Document text:
__________

This is the key. AI threatens creators more than platforms. The more content exists, the more valuable the filter becomes.
Spotify is positioning itself as that filter. Management called it an “agentic media platform” that translates language, mood, and context into taste.
If that works, AI doesn’t compress Spotify’s moat. It widens it.
What’s the moat?
Spotify does not own its content. Labels capture close to 70% of revenue. The catalog is largely the same across Apple, YouTube, and Amazon.
So where is the edge?
It lives in experience, data, and scale:
Personalization at depth: Spotify is building a dataset that connects language to taste at global scale. “Workout music” or “sad songs” are not objective categories. They are subjective signals defined by hundreds of millions of users every day. That feedback loop trains recommendation systems that are difficult to replicate without similar scale and engagement.
Network gravity: With 751 million monthly users, Spotify is the default destination for audio. Artists and podcasters launch where distribution is largest. Innovation compounds where attention concentrates. That reinforces Spotify’s position as the primary discovery engine in music.

__________

Your instructions: Could you condense the paragraph beginning "Personalization at depth" in the piece on Spotify's moat into a short bulleted list that keeps its main facts? The records have no connection to the piece on Spotify's moat.

__________

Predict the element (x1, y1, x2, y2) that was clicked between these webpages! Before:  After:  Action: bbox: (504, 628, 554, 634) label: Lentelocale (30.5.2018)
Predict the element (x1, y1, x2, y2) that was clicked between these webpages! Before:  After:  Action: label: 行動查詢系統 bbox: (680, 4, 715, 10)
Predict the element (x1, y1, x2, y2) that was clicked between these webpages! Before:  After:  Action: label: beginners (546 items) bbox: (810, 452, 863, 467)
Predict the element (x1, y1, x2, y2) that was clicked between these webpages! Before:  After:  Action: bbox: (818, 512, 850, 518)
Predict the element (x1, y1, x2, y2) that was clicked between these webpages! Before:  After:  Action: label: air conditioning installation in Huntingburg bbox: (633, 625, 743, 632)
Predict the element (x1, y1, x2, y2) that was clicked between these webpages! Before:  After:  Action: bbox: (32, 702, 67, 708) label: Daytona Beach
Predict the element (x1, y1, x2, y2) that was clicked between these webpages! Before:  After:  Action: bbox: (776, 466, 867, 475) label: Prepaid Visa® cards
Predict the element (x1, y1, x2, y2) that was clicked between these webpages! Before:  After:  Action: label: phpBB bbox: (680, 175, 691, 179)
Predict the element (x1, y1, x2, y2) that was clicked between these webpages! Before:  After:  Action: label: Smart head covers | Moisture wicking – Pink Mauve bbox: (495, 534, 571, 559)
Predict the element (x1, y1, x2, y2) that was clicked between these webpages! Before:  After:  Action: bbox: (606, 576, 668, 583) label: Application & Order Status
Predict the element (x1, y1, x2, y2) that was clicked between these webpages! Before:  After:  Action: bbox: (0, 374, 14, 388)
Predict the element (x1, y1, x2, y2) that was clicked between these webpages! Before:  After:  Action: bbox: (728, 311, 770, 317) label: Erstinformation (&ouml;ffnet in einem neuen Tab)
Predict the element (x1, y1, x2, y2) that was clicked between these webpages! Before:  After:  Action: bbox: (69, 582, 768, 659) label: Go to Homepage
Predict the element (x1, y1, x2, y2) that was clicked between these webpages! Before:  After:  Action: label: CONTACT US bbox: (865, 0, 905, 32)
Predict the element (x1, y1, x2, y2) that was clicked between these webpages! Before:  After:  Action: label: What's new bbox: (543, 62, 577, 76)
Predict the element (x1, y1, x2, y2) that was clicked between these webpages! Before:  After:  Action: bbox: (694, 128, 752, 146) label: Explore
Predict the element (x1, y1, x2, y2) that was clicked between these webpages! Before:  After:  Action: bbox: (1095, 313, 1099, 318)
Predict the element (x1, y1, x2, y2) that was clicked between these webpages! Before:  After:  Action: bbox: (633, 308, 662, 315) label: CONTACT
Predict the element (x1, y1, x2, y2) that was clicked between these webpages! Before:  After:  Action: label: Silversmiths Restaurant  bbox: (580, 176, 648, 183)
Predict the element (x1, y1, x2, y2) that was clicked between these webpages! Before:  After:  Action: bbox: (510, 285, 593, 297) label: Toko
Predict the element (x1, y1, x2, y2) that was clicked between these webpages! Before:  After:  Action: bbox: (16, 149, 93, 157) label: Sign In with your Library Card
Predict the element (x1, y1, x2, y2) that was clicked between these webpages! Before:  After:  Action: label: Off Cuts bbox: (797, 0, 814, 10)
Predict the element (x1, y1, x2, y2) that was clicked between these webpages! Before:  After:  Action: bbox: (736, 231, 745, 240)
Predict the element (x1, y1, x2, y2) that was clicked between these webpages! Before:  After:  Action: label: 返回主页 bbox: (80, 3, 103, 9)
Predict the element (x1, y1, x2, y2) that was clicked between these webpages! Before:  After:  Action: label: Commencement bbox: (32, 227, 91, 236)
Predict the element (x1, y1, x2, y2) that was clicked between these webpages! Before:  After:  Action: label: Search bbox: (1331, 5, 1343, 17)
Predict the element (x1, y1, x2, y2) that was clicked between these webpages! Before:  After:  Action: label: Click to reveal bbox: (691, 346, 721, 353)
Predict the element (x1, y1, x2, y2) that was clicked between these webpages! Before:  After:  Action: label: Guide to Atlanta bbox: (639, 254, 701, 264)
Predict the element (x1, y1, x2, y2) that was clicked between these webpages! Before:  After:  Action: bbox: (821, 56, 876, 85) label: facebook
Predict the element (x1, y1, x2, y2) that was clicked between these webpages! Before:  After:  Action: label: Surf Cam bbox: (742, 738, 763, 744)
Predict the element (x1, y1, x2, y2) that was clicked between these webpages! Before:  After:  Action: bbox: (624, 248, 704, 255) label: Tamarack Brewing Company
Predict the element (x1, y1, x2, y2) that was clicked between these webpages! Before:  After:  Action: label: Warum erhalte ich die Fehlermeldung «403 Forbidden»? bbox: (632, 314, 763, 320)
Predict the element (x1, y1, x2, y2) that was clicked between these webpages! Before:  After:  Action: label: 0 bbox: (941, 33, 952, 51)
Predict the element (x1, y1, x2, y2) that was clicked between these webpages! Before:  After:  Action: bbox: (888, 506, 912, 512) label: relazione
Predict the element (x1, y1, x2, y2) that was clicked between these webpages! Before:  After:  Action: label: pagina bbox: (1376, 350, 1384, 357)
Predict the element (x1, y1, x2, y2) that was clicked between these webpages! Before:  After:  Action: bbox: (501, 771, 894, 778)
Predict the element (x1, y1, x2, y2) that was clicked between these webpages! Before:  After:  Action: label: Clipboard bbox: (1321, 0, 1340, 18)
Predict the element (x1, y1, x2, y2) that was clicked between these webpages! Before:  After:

__________

Full answer:
- Spotify is building a global-scale dataset that links language to taste.
- Labels like "workout music" or "sad songs" are not objective. They are subjective signals that hundreds of millions of users define every day.
- This feedback loop trains recommendation systems that are hard to replicate without similar scale and engagement.